Please print the records below exactly as they are written.

:: Saved entries ::
↓
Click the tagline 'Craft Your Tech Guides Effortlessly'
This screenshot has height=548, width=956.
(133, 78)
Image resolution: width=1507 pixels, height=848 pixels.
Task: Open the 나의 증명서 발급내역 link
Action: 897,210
↑
:: ANSWER BOX ::
Click the tagline 'Craft Your Tech Guides Effortlessly'
This screenshot has height=548, width=956.
(133, 78)
Image resolution: width=1507 pixels, height=848 pixels.
Task: Open the 나의 증명서 발급내역 link
Action: 897,210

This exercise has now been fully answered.